Machine Learning
In very simple terms, Machine Learning is about training or teaching computers to take decisions or actions without explicitly programming them. For example, whenever you read a tweet or movie review, you can figure out if the views expressed are positive or negative. But can you teach a computer to determine the sentiment of that text? This has many real-life applications. For instance, when Donald Trump makes a speech, Twitter responds with a range of sentiments, and his campaign team can assess the overall sentiment using machine learning.
Another example: Baidu predicted that Germany would win the 2014 World Cup even before the match was played.
Weather Problem
Consider this small dataset of favorable weather conditions for playing a game. The goal is to forecast whether one can play the game based on the given conditions.
Outlook | Temperature | Humidity | Windy | Play |
---|---|---|---|---|
Sunny | Hot | High | False | No |
Rainy | Mild | High | False | Yes |
Sunny | Cool | Normal | False | Yes |
Definitions
Feature/Attribute: Outlook, Temperature, Humidity, and Windy are features or attributes that influence the outcome.
Outcome/Target: The result to be predicted, i.e., whether you can play or not.
Vector: A row in the dataset representing an ordered collection of features (e.g., Sunny, Hot, High, False).
ML Model: The algorithm or process generated from the learning process (e.g., Decision Trees, SVM, Naive Bayes).
Error Metric/Evaluation Metric: Used to assess the accuracy of an ML model’s predictions. Different types exist for different problems.
Supporting ML Problems on HackerEarth
HackerEarth’s ML platform supports a typical machine learning flow. A dataset is split into training and test sets. Users train their models on the training set and predict outcomes on the test set. The test set does not include the target variable.
Example Dataset
Outlook | Temperature | Humidity | Windy | Play |
---|---|---|---|---|
Sunny | Hot | High | False | No |
Rainy | Mild | High | False | Yes |
Sunny | Cool | Normal | False | Yes |
Overcast | Hot | High | False | Yes |
Rainy | Mild | High | False | Yes |
Overcast | Hot | Normal | False | Yes |
Sunny | Mild | Normal | True | Yes |
Sunny | Mild | High | False | No |
Overcast | Cool | Normal | True | Yes |
Rainy | Mild | High | True | Yes |
Train Dataset (train.csv)
Outlook | Temperature | Humidity | Windy | Play |
---|---|---|---|---|
Sunny | Hot | High | False | No |
Rainy | Mild | High | False | Yes |
Sunny | Cool | Normal | False | Yes |
Overcast | Hot | High | False | Yes |
Rainy | Mild | High | False | Yes |
Overcast | Hot | Normal | False | Yes |
Test Dataset (test.csv)
Id | Outlook | Temperature | Humidity | Windy |
---|---|---|---|---|
1 | Sunny | Mild | Normal | True |
2 | Sunny | Mild | High | False |
3 | Overcast | Cool | Normal | True |
4 | Rainy | Mild | High | True |
Notice the absence of the target variable in the test data.
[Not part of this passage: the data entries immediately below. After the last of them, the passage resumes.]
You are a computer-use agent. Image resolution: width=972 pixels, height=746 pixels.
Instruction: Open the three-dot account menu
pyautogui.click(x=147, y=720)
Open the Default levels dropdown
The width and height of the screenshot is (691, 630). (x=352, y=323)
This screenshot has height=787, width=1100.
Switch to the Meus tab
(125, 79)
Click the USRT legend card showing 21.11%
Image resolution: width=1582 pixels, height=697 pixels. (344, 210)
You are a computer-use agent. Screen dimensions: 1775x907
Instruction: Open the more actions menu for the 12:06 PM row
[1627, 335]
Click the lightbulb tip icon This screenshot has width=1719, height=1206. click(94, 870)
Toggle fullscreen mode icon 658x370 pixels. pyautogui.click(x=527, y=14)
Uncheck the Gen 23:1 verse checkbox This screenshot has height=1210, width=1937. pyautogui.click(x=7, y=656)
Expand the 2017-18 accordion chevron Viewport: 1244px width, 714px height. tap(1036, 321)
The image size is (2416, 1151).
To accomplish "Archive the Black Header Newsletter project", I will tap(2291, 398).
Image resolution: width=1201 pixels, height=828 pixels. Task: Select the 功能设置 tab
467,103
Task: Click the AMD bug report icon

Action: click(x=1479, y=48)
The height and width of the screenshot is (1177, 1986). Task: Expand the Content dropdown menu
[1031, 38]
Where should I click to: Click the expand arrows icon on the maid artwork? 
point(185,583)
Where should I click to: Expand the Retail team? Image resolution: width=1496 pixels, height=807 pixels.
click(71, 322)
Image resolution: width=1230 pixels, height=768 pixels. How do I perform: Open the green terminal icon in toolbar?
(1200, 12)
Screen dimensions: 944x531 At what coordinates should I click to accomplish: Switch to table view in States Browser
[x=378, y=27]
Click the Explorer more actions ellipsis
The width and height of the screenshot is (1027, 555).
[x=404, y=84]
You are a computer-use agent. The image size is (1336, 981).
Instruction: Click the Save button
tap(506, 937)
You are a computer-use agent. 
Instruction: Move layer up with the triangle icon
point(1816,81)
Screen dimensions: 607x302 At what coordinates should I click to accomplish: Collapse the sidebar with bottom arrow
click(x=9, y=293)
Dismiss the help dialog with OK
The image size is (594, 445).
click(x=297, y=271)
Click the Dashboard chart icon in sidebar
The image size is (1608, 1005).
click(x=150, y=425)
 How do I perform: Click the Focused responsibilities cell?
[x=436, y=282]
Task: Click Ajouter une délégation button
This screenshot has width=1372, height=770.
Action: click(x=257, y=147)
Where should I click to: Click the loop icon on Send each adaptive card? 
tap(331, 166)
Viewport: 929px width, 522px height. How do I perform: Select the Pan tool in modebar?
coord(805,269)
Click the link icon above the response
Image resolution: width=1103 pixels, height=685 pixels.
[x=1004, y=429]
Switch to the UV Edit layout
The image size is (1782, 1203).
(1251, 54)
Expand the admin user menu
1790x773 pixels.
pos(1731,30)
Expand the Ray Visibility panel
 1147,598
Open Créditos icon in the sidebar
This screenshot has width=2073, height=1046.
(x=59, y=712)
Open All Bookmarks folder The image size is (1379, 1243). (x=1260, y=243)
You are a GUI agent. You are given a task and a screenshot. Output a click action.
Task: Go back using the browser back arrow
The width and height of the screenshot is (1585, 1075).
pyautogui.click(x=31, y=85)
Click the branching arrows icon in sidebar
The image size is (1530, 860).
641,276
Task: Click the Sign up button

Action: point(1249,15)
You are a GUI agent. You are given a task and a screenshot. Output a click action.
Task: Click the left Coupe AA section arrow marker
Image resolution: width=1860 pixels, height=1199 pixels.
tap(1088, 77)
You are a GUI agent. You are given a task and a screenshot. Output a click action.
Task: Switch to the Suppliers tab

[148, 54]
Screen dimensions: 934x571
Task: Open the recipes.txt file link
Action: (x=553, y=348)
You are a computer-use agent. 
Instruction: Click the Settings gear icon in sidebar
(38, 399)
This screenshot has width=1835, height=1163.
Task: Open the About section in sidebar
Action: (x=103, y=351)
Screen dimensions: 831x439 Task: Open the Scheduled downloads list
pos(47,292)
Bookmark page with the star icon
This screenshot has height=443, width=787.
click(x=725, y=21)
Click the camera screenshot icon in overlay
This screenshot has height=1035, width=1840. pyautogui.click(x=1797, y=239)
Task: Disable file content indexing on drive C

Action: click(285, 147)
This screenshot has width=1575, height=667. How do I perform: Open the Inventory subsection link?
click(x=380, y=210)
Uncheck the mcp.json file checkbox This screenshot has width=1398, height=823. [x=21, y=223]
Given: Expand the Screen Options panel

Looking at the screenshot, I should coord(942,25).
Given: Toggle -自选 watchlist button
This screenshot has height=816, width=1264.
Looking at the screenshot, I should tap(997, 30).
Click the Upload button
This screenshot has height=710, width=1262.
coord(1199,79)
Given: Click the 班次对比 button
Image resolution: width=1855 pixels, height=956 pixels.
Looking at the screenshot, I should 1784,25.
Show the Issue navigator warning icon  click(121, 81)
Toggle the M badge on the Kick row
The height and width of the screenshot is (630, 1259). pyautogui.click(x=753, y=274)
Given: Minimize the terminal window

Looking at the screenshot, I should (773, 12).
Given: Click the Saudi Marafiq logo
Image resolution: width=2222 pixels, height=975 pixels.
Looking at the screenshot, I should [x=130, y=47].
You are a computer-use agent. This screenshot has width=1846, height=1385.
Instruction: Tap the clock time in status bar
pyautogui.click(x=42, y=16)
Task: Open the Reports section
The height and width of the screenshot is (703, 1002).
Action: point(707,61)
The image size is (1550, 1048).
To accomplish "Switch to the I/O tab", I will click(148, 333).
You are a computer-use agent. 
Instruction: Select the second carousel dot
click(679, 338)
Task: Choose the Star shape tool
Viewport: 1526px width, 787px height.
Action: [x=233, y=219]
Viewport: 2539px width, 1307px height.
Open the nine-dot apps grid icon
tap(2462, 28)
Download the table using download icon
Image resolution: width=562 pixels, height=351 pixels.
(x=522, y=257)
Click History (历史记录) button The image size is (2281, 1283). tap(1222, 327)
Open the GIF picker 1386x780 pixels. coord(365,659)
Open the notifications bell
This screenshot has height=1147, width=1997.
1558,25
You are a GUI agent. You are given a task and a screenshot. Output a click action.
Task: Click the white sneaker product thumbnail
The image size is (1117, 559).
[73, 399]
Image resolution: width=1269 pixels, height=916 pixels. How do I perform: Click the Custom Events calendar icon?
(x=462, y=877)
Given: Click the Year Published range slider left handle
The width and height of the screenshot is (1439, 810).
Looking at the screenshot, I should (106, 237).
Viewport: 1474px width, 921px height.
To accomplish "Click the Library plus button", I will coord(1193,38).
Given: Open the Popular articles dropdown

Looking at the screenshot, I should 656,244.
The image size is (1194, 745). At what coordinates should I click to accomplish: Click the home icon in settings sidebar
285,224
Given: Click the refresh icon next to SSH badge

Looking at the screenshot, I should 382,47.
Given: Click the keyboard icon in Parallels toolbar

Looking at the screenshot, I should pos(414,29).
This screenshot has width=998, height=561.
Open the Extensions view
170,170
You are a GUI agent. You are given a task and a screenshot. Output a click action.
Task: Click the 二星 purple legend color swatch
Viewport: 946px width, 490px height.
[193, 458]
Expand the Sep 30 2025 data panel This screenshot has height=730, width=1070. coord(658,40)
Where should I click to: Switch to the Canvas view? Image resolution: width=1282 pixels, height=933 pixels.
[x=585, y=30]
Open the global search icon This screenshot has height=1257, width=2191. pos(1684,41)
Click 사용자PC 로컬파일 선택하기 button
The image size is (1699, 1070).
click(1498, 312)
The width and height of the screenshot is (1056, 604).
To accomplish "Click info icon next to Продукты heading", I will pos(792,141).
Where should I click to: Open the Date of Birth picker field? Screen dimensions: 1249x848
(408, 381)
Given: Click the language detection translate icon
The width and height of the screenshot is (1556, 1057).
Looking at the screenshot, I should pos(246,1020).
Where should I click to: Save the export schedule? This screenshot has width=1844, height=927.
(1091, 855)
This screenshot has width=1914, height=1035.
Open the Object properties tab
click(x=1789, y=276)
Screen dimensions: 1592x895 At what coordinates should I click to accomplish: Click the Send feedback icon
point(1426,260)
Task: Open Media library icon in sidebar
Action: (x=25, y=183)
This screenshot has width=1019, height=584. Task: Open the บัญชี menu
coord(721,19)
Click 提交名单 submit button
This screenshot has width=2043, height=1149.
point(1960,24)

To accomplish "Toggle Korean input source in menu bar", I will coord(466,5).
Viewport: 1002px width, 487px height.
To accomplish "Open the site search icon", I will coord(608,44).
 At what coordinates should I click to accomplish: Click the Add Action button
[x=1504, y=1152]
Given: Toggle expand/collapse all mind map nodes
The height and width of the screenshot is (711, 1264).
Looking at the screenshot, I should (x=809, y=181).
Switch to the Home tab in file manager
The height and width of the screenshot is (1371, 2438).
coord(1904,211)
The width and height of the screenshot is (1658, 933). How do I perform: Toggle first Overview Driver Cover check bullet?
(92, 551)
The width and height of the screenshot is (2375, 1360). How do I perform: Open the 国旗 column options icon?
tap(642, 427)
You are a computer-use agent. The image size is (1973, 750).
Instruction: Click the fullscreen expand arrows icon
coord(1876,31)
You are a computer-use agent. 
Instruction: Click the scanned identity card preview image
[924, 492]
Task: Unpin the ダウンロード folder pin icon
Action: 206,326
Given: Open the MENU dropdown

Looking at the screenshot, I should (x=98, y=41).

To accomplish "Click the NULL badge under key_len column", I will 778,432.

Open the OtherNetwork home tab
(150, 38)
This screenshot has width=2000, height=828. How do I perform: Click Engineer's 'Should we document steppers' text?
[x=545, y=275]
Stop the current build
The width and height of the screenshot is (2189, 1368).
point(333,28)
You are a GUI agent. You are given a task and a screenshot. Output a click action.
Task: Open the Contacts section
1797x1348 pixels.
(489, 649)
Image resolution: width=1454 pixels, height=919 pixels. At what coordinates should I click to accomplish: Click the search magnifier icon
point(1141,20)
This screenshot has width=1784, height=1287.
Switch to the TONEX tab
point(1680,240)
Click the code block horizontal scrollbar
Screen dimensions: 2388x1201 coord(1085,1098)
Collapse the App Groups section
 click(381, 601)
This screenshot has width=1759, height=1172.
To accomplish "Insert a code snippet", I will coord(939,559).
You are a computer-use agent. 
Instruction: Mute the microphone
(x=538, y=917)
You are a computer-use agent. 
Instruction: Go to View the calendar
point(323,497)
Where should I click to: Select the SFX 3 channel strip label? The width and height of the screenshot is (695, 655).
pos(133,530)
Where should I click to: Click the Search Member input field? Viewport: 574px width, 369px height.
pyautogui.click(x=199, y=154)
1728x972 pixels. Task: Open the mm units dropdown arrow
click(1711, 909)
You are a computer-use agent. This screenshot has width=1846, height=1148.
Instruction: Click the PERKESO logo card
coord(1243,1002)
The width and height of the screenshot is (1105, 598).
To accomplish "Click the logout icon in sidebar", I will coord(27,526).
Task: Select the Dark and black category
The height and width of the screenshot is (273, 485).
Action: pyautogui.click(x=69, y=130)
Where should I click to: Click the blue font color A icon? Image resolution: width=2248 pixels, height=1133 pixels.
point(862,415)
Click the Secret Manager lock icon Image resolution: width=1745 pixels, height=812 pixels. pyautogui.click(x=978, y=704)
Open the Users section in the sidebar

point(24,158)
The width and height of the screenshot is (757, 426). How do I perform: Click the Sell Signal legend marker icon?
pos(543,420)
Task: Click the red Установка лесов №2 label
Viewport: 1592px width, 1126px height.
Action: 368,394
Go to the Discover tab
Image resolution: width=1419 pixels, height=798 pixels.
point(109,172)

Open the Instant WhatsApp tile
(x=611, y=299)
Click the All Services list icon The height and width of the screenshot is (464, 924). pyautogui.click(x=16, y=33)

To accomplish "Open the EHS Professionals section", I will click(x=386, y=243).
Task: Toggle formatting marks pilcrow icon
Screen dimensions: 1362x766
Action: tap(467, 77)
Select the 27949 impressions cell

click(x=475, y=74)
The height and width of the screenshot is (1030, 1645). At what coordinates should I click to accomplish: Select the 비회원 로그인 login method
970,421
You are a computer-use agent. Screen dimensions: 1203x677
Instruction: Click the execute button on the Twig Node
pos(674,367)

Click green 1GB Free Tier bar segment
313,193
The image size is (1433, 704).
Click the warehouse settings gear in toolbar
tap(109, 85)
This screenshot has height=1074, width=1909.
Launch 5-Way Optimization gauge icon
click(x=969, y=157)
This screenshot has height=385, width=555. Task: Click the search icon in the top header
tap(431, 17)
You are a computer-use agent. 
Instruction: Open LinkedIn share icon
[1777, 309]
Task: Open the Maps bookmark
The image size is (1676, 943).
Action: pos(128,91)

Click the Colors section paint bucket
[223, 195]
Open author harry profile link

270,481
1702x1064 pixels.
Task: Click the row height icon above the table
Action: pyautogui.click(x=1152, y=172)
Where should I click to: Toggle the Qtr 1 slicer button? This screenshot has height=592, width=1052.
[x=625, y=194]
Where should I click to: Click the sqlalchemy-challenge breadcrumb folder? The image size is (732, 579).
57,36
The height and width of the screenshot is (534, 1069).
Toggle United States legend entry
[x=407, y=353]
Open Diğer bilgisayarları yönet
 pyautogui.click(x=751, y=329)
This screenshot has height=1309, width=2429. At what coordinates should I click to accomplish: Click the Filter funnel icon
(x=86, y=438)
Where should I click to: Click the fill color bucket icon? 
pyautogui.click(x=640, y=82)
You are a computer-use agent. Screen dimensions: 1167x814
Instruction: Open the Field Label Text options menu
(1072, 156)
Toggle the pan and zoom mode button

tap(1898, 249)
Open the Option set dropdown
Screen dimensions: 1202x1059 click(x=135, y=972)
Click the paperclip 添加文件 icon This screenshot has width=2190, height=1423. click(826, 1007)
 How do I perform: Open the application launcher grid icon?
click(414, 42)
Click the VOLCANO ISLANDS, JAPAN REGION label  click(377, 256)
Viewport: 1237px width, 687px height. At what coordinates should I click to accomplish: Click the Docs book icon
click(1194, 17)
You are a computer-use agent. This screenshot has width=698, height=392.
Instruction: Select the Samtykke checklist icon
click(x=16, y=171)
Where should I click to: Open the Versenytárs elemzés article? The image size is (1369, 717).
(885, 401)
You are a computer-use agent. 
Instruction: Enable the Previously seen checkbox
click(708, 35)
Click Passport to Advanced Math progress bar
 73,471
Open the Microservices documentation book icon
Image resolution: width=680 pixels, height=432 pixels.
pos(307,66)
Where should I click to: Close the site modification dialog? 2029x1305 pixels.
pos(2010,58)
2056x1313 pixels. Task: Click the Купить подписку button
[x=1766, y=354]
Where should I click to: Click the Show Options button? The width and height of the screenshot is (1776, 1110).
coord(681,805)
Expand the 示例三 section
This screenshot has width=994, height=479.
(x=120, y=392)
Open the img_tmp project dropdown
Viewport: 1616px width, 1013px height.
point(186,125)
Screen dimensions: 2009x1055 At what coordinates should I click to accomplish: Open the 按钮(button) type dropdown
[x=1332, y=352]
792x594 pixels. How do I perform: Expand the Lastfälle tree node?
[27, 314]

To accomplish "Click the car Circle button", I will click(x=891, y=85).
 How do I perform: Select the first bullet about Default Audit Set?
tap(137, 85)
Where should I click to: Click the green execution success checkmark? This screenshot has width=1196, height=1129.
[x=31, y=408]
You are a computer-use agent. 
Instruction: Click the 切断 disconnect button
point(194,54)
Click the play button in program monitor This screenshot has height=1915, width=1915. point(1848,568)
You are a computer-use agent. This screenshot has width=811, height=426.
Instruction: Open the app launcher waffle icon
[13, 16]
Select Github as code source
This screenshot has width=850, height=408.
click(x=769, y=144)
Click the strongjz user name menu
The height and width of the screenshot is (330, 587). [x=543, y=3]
User Prediction File (user_prediction.csv)
Id | Play |
---|---|
1 | Yes |
2 | Yes |
3 | No |
4 | No |
Correct Prediction File (correct_prediction.csv)
Id | Play |
---|---|
1 | Yes |
2 | No |
3 | Yes |
4 | Yes |
Evaluation Metric
During the contest, only 50% of the test dataset is used for evaluation to discourage overfitting. The evaluation metric is defined as:
Score = Number of correct predictions / Total rows
In this case, only ID 1 is predicted correctly out of the first two, so:
Score online = 1 / 2 = 0.5
After the contest, the model is evaluated on the full test dataset:
Score offline = 1 / 4 = 0.25
This demonstrates how overfitting can reduce real-world model performance. Online evaluations using partial data help encourage more generalizable solutions.